**PROVIDED TEXT:**
******

The generation that changed Spain has been the victim of a pandemic for two years now. Older citizens are the ones who have suffered the most from it. And the ones that were forgotten most often. As if that were not enough, they are now finding out that the tech revolution affects them more intensely today than it did in 2020. These days, every action involves a click, an eternity for those who grew up playing out on the streets back in the 1940s. They find it impossible to perform such simple tasks as going to the bank and typing in a PIN or PUK number, using Bizum (an instant payment platform used in Spain) or making a digital money transfer.
The silent and steady closure of bank branches, both in near-deserted villages and in densely populated cities, represents the latest stab in the back for grandparents whose everyday lives are increasingly turning into a constant request for help. Nearly every errand requires an app linked to a device that they have trouble using, despite the handwritten instructions on a piece of paper left for them by their children and grandchildren, and often kept under the glass top of the dining room table. Technology is not a good friend for those who lived in the Franco era.
The recalcitrant oblivion experienced by people who once emigrated, returned or raised a family in a country of black and white is now reaching a point that borders on the inhuman. It’s enough to walk by the door of any blue, orange, green, red or black bank to see the lines of white-haired men and women begging for help from the first passerby. Theirs is a desperate cry, the result of contempt by the lending institutions that handle their finances. Where there was once a conversation, now there is just a sign or an employee who tells them there is nothing more to talk about and no answers to their questions – that they should go to the digital universe to get their issues resolved.
They all stand there with their bankbooks in their hands, showing their pension payments, whether robust or meager. None of them hesitate to reveal their financial situation to a complete stranger who just walked by, as long as he or she will help them figure out why their direct debit records show that the phone company or utility has charged them more than usual this month. Remote customer care has quietly taken over from “good morning.”
Carlos San Juan de Laorden, 78, is a retired urologist and surgeon from Valencia. He hung up his white coat at age 67, when doctors told him that his shaking hands were not just occasional spams but the beginning of Parkinson’s. “I would’ve liked to work until the age of 70,” he explains in a telephone conversation. Laorden is sick and tired of his bank. “They are forcing me to use computers. The app is really quite difficult.” He says that one morning late last year he went over to an ATM at a Bankia branch, and nothing was working. “There was a sign saying that they would only see customers with appointments, but when you called the number nobody picked up the phone.”

******

Saved data entries:
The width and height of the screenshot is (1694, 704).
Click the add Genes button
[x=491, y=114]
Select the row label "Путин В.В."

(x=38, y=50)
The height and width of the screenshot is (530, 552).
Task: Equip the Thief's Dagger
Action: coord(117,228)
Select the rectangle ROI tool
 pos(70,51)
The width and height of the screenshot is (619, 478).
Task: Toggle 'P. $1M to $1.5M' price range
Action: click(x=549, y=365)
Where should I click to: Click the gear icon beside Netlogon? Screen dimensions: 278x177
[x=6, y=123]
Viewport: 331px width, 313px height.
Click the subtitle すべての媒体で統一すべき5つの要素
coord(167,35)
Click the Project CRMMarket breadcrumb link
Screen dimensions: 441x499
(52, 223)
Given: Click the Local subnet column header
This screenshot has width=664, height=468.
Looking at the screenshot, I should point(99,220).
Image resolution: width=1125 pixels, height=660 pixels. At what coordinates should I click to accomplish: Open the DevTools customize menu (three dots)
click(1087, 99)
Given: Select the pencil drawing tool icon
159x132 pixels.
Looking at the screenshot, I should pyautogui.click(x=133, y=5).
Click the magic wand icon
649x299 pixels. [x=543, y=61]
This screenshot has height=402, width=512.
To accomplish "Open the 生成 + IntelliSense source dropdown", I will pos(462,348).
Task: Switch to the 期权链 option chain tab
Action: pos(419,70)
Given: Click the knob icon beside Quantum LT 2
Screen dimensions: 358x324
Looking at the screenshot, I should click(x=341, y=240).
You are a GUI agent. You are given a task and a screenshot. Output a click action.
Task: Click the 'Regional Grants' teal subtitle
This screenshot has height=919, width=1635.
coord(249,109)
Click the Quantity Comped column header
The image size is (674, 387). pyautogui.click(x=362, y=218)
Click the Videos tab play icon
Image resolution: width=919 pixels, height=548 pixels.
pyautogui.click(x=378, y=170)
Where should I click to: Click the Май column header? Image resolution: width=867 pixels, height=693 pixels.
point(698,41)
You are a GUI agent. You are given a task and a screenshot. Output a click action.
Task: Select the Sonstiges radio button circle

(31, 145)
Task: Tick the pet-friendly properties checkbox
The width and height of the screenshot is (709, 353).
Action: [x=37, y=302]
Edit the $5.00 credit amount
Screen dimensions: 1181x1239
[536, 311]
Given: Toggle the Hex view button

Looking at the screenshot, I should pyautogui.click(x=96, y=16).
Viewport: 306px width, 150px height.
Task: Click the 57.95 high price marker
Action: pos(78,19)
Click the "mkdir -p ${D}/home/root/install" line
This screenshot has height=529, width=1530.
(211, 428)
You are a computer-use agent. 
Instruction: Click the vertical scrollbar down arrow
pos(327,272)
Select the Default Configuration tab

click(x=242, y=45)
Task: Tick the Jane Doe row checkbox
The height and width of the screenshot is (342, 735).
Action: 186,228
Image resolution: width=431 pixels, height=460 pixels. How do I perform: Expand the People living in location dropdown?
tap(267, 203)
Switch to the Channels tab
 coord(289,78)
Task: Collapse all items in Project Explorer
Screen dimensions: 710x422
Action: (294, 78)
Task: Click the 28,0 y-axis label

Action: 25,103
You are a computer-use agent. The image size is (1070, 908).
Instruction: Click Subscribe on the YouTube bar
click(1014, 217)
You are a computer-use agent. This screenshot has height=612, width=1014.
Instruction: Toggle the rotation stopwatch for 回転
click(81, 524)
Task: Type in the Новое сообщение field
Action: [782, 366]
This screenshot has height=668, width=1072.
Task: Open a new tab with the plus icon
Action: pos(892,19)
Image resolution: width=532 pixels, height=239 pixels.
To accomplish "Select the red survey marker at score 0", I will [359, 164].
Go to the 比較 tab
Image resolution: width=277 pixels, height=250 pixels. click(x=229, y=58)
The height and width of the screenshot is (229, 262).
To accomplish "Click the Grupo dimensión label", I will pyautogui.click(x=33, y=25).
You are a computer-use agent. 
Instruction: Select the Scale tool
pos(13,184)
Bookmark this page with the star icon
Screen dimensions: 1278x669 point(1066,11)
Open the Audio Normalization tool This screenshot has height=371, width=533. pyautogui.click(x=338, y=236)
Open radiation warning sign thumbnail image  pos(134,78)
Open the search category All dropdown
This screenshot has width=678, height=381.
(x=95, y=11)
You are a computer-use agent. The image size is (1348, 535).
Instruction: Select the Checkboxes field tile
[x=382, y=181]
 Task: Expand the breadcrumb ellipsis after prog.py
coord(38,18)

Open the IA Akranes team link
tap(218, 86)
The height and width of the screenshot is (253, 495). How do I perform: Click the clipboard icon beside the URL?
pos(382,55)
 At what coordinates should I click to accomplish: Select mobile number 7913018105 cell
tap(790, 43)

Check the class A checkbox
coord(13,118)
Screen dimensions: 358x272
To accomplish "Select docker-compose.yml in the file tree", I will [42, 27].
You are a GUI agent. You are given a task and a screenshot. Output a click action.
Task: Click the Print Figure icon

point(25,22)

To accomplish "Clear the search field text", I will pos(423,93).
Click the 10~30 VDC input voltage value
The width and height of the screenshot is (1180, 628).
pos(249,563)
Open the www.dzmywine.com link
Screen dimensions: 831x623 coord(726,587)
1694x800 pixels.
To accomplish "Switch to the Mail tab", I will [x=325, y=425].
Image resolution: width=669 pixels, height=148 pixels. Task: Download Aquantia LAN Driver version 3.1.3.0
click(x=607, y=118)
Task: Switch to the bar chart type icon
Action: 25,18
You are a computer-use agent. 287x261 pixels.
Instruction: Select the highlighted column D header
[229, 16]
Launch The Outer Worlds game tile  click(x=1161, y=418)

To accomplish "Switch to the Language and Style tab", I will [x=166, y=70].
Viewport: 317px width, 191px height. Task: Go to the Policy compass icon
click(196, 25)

******

**APPLY WHAT YOU READ:**
1) In the article about older people and banks, at what age did Carlos San Juan de Laorden retire?
2) Copy the stretch of the article about older people and banks from "The recalcitrant oblivion" through "their issues resolved.", word for word.

**SOLUTIONS BELOW:**
1) He retired at age 67.

2)
The recalcitrant oblivion experienced by people who once emigrated, returned or raised a family in a country of black and white is now reaching a point that borders on the inhuman. It’s enough to walk by the door of any blue, orange, green, red or black bank to see the lines of white-haired men and women begging for help from the first passerby. Theirs is a desperate cry, the result of contempt by the lending institutions that handle their finances. Where there was once a conversation, now there is just a sign or an employee who tells them there is nothing more to talk about and no answers to their questions – that they should go to the digital universe to get their issues resolved.